**RECORDS TO USE**:

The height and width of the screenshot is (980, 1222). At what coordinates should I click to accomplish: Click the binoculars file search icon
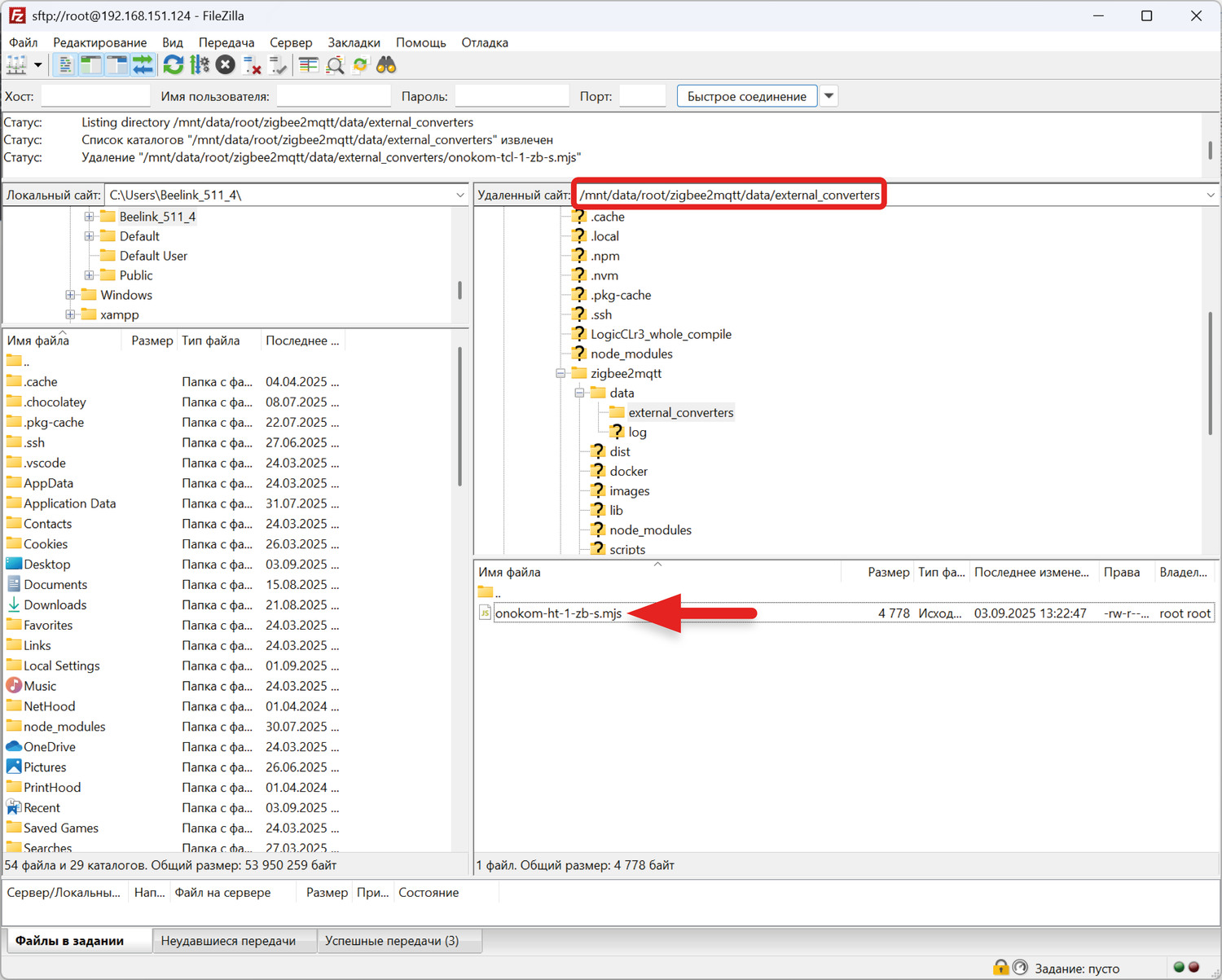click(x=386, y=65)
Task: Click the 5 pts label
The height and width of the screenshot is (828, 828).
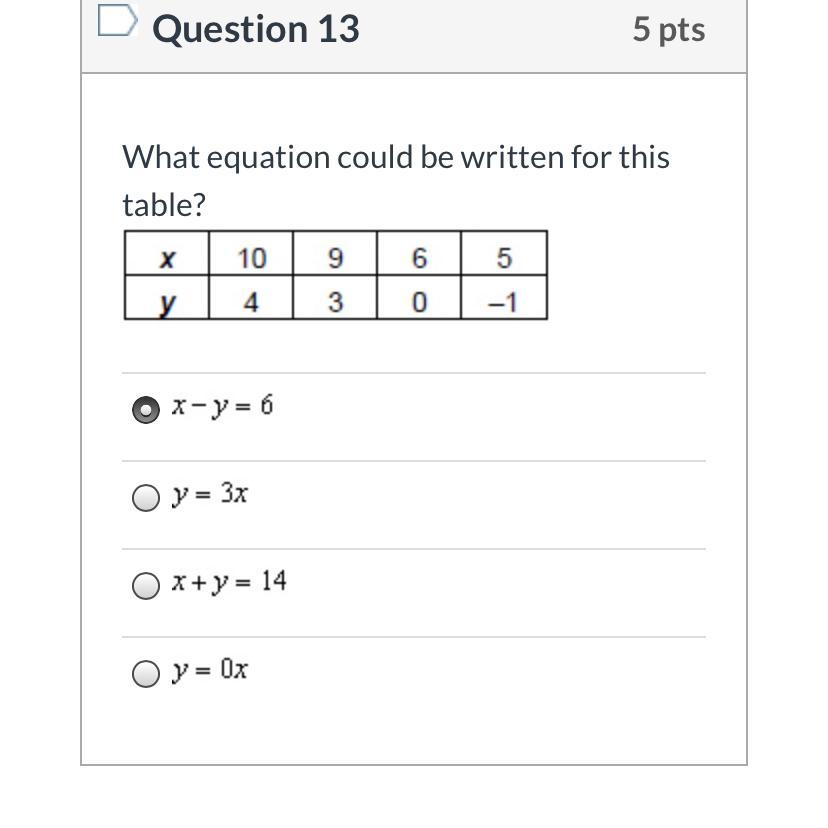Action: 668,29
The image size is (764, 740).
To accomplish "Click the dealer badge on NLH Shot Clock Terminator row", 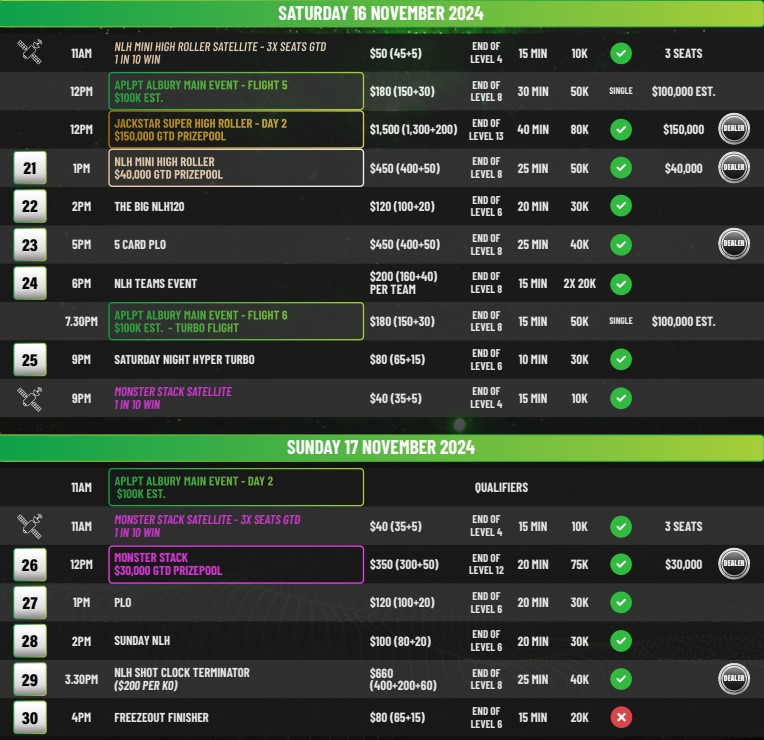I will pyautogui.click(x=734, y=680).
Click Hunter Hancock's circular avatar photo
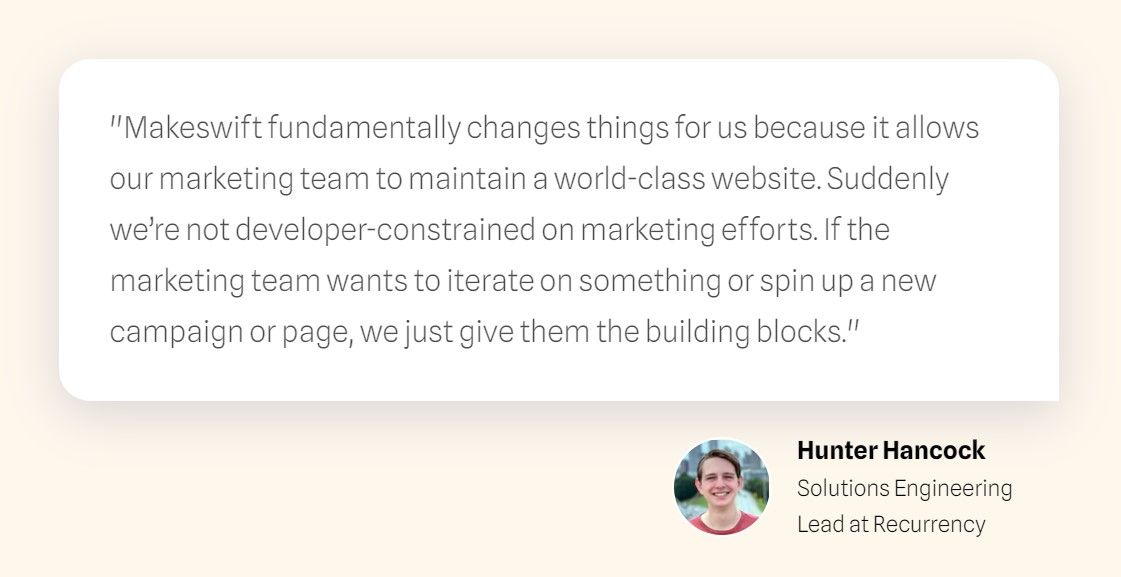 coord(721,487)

**TO DO**: After dropping the pictures, please set down the lines from the beginning of the listing through the line containing "Task: Click the 5 pts label", both included, exactly as they stand.

**COMPLETED EXERCISE**:
The height and width of the screenshot is (980, 1222). At what coordinates should I click to accomplish: Click the binoculars file search icon
click(x=386, y=65)
Task: Click the 5 pts label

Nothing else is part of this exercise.